(Saved entries)
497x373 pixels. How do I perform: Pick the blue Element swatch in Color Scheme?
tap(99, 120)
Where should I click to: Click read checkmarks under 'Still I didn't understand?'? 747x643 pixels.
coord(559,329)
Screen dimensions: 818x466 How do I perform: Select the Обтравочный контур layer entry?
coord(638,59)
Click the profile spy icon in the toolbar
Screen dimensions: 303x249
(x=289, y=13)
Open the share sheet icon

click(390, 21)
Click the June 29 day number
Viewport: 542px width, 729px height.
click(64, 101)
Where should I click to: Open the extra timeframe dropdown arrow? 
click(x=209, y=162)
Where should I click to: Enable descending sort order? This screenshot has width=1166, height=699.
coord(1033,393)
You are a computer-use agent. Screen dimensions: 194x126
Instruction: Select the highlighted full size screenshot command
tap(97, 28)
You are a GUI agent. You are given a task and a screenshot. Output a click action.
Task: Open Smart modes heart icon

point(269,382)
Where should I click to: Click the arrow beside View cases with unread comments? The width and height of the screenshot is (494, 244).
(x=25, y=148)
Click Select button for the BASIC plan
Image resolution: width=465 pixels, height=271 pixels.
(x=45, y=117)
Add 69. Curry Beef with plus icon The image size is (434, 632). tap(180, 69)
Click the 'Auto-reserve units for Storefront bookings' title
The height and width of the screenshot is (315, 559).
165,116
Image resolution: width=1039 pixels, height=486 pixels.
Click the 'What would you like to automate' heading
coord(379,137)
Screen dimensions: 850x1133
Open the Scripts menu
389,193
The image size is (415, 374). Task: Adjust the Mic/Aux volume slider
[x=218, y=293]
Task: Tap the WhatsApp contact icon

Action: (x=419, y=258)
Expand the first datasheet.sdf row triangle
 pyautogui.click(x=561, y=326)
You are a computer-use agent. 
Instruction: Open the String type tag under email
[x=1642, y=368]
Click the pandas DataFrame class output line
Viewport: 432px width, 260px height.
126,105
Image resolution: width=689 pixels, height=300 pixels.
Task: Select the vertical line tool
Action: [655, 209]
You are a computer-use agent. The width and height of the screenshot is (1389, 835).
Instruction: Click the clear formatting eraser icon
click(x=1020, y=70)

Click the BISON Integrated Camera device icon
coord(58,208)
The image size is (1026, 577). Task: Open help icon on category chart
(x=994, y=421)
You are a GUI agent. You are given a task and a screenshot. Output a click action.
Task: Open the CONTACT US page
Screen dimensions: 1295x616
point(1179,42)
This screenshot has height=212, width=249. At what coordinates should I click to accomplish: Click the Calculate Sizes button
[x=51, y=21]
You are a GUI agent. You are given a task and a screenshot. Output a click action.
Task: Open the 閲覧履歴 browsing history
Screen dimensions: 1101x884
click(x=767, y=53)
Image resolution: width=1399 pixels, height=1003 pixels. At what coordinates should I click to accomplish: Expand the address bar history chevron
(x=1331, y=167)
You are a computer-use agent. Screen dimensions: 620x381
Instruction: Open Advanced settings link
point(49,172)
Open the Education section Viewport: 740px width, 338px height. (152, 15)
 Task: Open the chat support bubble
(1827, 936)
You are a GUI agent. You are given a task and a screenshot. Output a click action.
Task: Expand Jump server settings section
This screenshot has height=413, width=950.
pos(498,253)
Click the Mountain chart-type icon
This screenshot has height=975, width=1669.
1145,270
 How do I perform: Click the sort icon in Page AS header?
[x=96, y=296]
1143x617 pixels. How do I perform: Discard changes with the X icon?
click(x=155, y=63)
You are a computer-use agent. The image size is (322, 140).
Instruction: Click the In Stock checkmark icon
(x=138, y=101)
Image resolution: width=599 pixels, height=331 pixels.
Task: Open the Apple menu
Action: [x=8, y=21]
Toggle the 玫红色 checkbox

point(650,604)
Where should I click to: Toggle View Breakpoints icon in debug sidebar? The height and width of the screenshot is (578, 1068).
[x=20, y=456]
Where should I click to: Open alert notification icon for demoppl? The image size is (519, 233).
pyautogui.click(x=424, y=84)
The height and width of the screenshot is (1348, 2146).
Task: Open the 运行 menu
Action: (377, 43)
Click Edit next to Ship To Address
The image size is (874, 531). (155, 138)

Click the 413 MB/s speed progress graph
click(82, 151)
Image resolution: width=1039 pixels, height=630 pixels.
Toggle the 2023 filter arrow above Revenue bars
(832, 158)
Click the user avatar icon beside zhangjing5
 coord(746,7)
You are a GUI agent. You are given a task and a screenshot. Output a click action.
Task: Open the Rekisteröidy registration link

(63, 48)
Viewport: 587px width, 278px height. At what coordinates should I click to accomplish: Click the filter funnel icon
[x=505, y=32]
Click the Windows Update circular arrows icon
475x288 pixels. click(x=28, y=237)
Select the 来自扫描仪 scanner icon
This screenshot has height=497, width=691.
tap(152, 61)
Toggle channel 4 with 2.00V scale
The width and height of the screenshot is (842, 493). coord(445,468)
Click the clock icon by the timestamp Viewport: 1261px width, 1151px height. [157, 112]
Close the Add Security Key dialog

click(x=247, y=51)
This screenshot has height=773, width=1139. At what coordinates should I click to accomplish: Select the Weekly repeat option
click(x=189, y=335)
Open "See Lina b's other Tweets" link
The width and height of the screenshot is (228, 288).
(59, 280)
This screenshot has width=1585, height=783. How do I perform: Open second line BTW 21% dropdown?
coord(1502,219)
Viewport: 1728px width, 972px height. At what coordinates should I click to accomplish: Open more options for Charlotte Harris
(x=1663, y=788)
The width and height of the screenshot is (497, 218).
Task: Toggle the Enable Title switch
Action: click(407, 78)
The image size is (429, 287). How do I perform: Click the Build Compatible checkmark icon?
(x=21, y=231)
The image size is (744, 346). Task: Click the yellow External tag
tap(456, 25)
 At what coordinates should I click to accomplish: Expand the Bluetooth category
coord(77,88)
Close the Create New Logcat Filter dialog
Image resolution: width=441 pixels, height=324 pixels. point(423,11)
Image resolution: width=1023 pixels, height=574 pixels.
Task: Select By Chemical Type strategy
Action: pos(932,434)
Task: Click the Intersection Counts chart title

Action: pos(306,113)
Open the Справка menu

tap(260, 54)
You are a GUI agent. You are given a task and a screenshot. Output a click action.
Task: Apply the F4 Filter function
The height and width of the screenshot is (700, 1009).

## Your task
Please copy the data again, starting with its first line and going on through the line with "(x=289, y=13)", requests included, and multiply each coordinate in the answers by 0.45, rounding to whole numbers with halves going up. Leave every other number as it is.

## The output
497x373 pixels. How do I perform: Pick the blue Element swatch in Color Scheme?
tap(45, 54)
Where should I click to: Click read checkmarks under 'Still I didn't understand?'? 747x643 pixels.
coord(252,148)
Screen dimensions: 818x466 How do I perform: Select the Обтравочный контур layer entry?
coord(287,27)
Click the profile spy icon in the toolbar
Screen dimensions: 303x249
(x=130, y=6)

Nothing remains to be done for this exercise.